Çok örnek var ama özellikle Nusret’i çok başarılı buluyorum. Geçmişten bugüne önemli bir başarı hikayesi. Sevmeyeni de çok ama ben seviyorum ve taktir ediyorum. Yapmış adam, başarmış kimse kusura bakmasın.

 

 

NEFES ALDIKÇA İNSANLARIN HER ŞEYİ BAŞARABİLECEKLERİNE İNANIYORUM.

Şansa inanır mısınız?

 

Şansı ben kendim yarattığıma inanıyorum. İnsanın kendi şansını kendi yaratacağını düşünüyorum. Ben bir işin peşine koşarım, uğraşırım en son noktaya kadar getirmeye çalışırım, kime ulaşırsam ulaşırım. Baktım olmuyor mu hiç üzülmem. Benim için oyundur o. Başkası kazanmışsa helal olsun derim, kıskanmam. Hemen öbür işe giderim. Anlamı yok üzülmenin zaman geçiyor, anı yaşıyoruz.

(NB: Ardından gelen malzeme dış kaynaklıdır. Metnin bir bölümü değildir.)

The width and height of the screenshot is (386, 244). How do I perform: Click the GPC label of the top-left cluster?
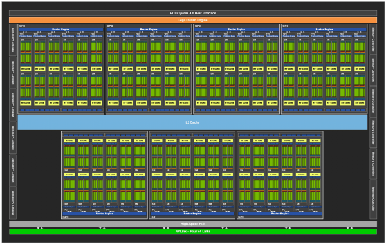click(22, 26)
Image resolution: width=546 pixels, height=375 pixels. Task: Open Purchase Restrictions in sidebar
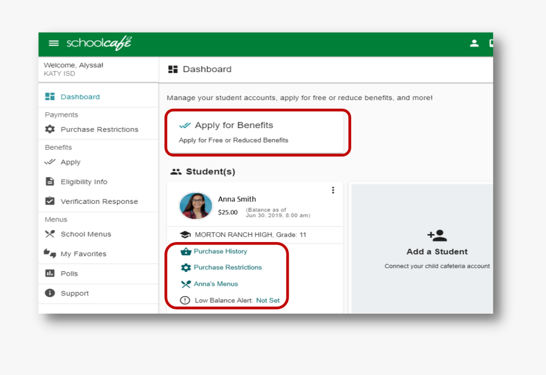tap(99, 129)
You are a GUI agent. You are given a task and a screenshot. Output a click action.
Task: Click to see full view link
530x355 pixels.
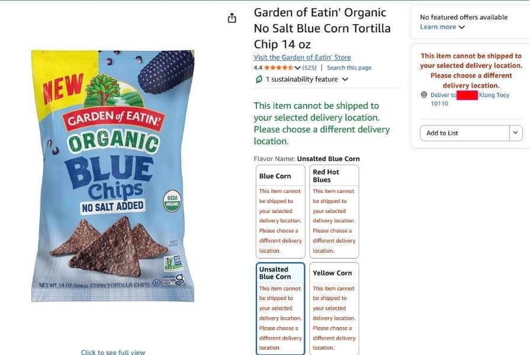point(113,351)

Bu yüzden çocuklara korkmayın diyorum. Kendilerine uygun olan ve tutku ile yapabilecekleri bir işi yapmalarını tavsiye ediyorum. Öyle çocuklar var ki, dünyayı dolaşıyor, eğleniyor üstüne bir de para kazanıyor bundan. Para kazanmak için illa garanti bir mesleğiniz olmasına gerek yok. Öyle bir dünyadayız ki, dünyanın kendisinin garantisi yok bunun.

Bir şeyin peşinden gittiniz olmadı mı küsmeyin. Küsmeyin hemen başka bir şeyin peşinden gidin, filmeler bile var. Zaman hızlı akıyor, olsun hızlı aksın bu sizi aldatmasın. Zamanın işi bu, akar. Sizden daha yukarıda olanlara bakıp dertlenmeyin sizin altınızda olanlar da var onlara bakın şükredin ve yürüyün. Yaratıcı olun, uyanık olun.

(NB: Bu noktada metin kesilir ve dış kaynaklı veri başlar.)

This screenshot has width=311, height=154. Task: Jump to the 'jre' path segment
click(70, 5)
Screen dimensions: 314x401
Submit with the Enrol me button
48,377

Size bir örnek vereyim. Bir kız arkadaşım vardı. Muhasebecide çalışıyordu. 33 yaşında Amerika’ya gitti. Orada lokantada çalıştı uzun bir süre. Orada bahşiş iyidir bahşişten para kazanırsınız yani.  İngilizcesini geliştirdi, daha sonra oturma iznini aldı. Central Park’ta festivaller oluyor orada gözleme yapmış, satmış. Tutulunca da New York’un göbeğinde dükkan açıp simit, baklava getirmeye başlıyor. Simit Saraylarından önce oraya açılış yapan odur. Nefis markası ile 4 dükkan açtı, ihalelere girdi hacizden kalana daireleri, arabaları aldı sattı. Kız sadece 5 bin dolarla gittiği Amerika’da milyoner odu. Yani 33 yaşında bir kadından bahsediyorum. Başaramayacağınız bir şey yok. Yeter ki gelecek korkusu olmasın.

 

 

Tarkan’a dönersek tekrar bir dönem fotoğrafları basına sızmıştı. Olayın iç yüzü anlatıldı ama siz de anlatır mısınız neydi tam olarak yapılmaya çalışılan?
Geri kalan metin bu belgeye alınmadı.